• [What you need to do]:
Your reply should be made up of every line in the records below that holds the string "agent".

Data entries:
※ ※ ※

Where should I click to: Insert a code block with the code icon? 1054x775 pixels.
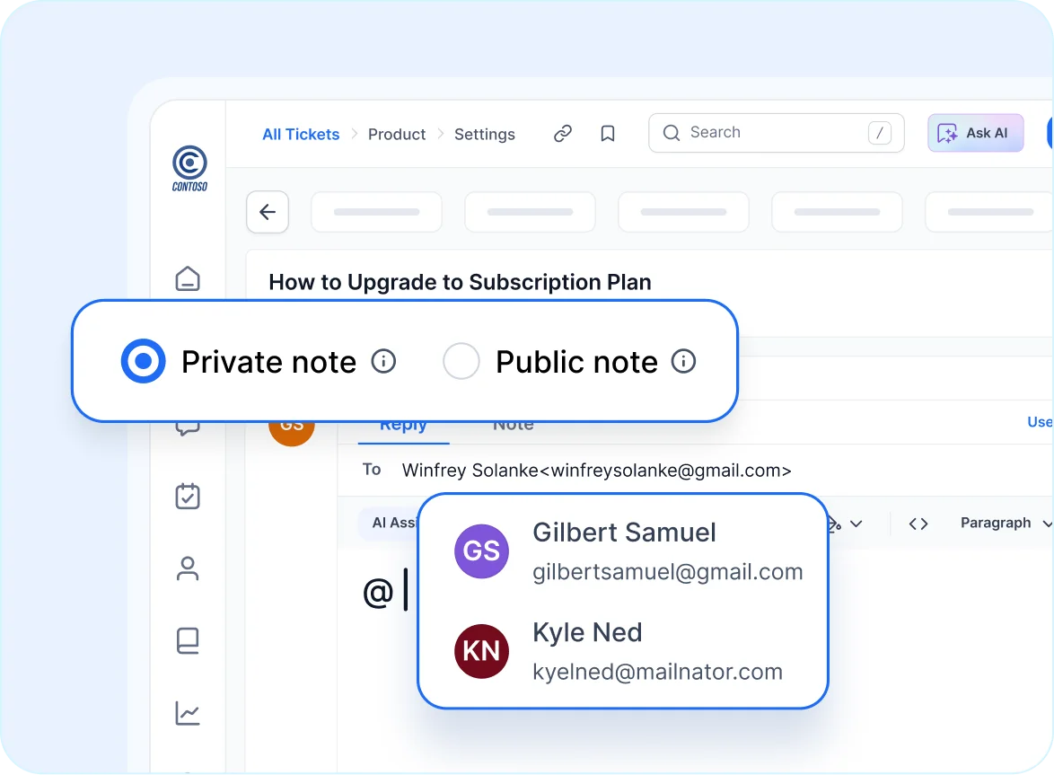918,523
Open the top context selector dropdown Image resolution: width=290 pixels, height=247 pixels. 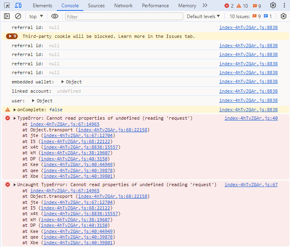point(36,17)
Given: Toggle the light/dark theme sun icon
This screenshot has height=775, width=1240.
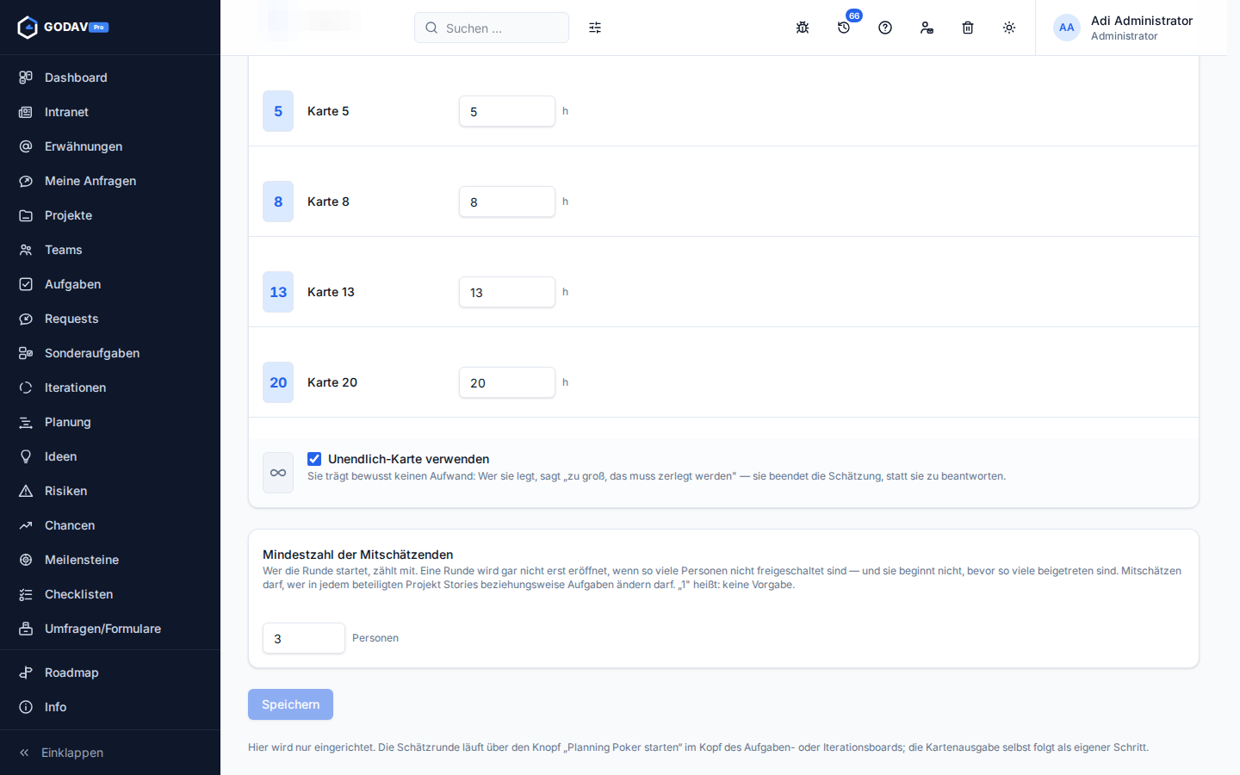Looking at the screenshot, I should point(1009,28).
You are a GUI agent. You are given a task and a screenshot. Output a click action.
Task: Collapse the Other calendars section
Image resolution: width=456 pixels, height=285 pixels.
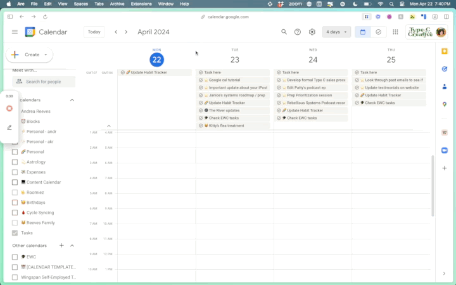pyautogui.click(x=72, y=245)
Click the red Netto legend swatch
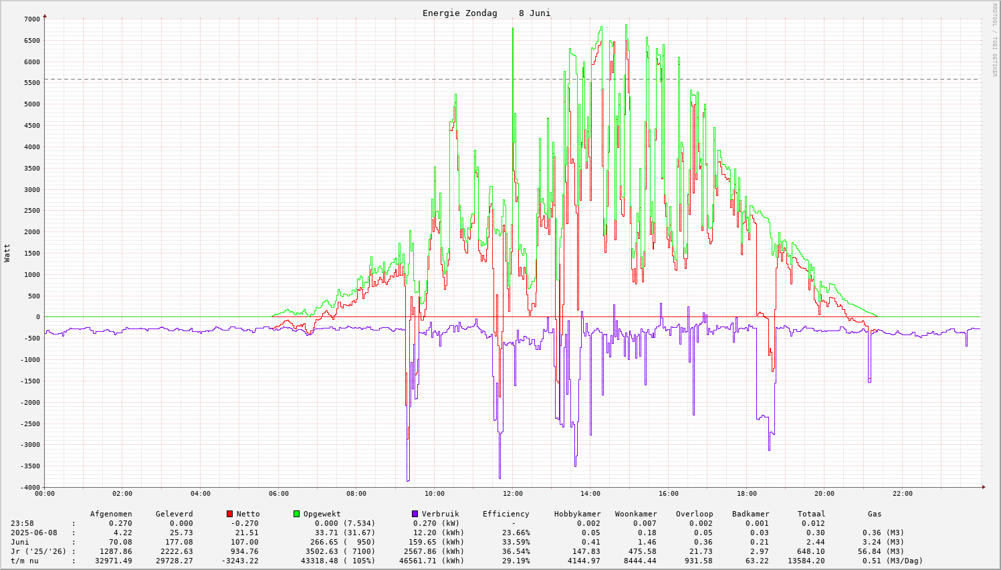Screen dimensions: 1001x570 tap(229, 514)
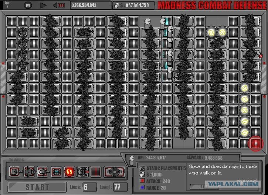Select the large wide gear tower

click(x=115, y=172)
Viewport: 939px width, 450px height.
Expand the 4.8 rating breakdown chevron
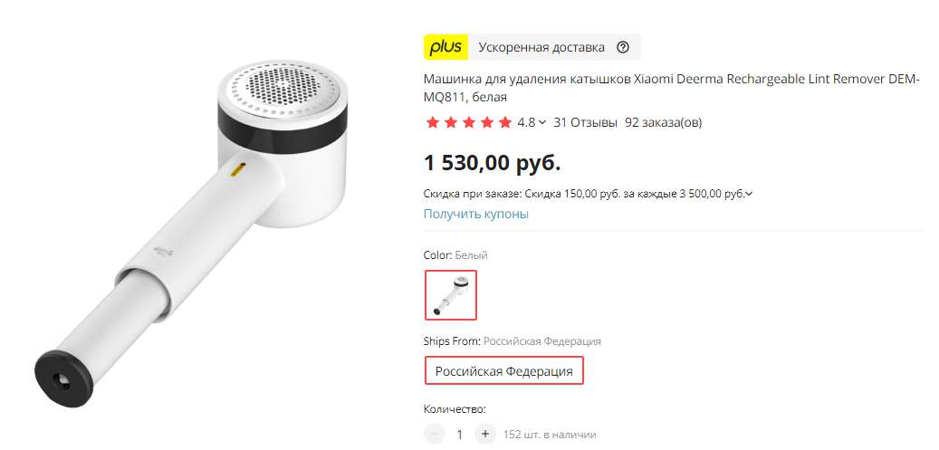(542, 122)
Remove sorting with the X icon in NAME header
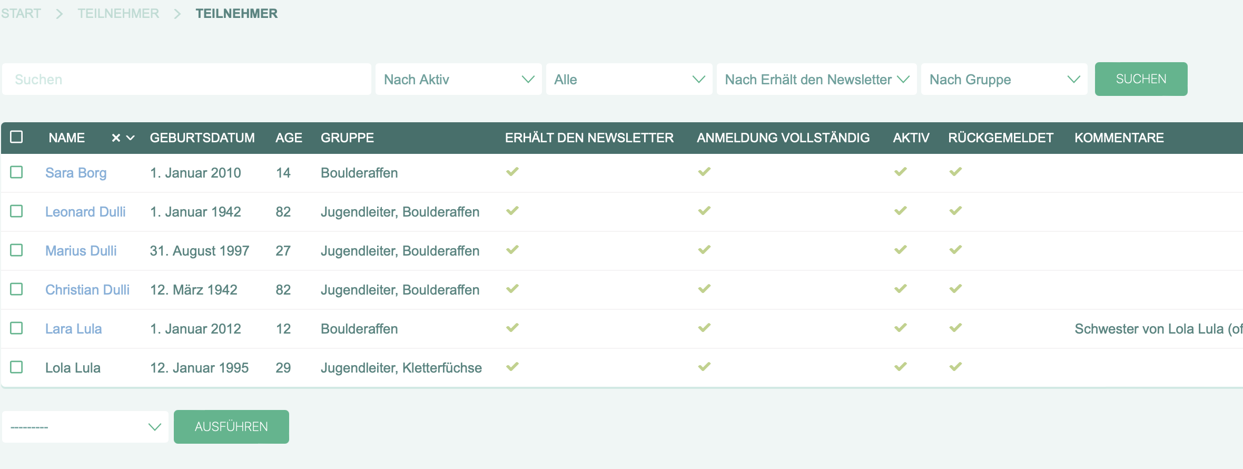The width and height of the screenshot is (1243, 469). [116, 138]
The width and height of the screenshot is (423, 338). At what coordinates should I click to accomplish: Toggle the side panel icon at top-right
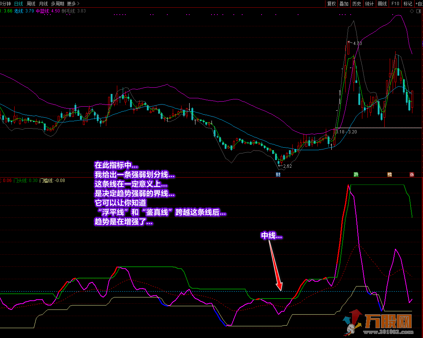coord(418,11)
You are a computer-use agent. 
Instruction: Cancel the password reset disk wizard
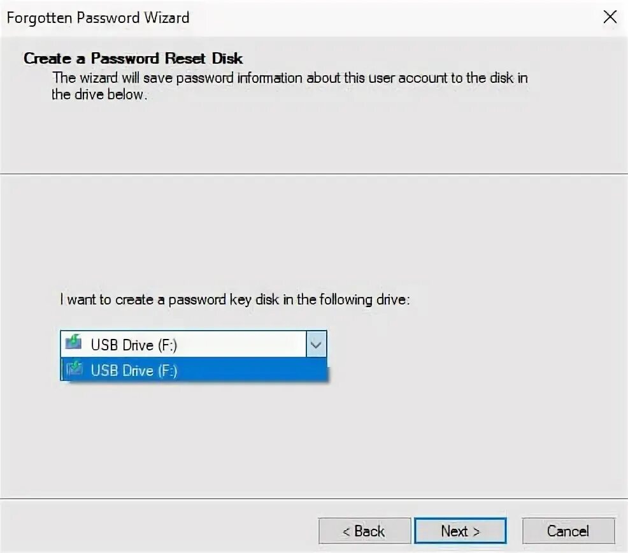568,531
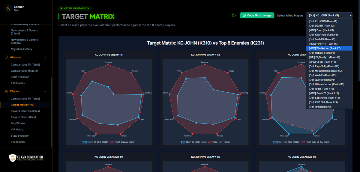
Task: Click the Copy Matrix Image button
Action: coord(257,15)
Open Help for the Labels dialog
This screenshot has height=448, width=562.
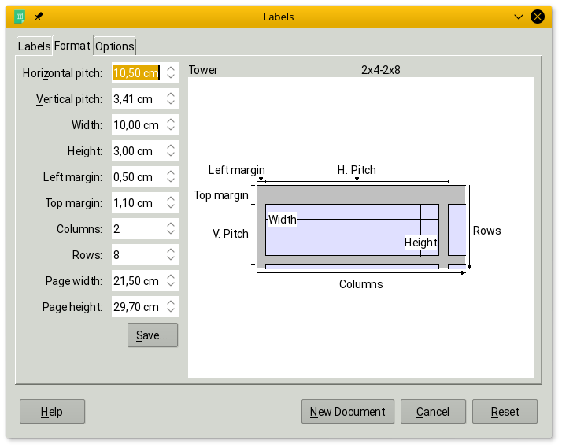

※ ※ ※

• [The completed task]:
You are a GUI agent. You are given a task and a screenshot. Output a click action.
You are a computer-use agent. 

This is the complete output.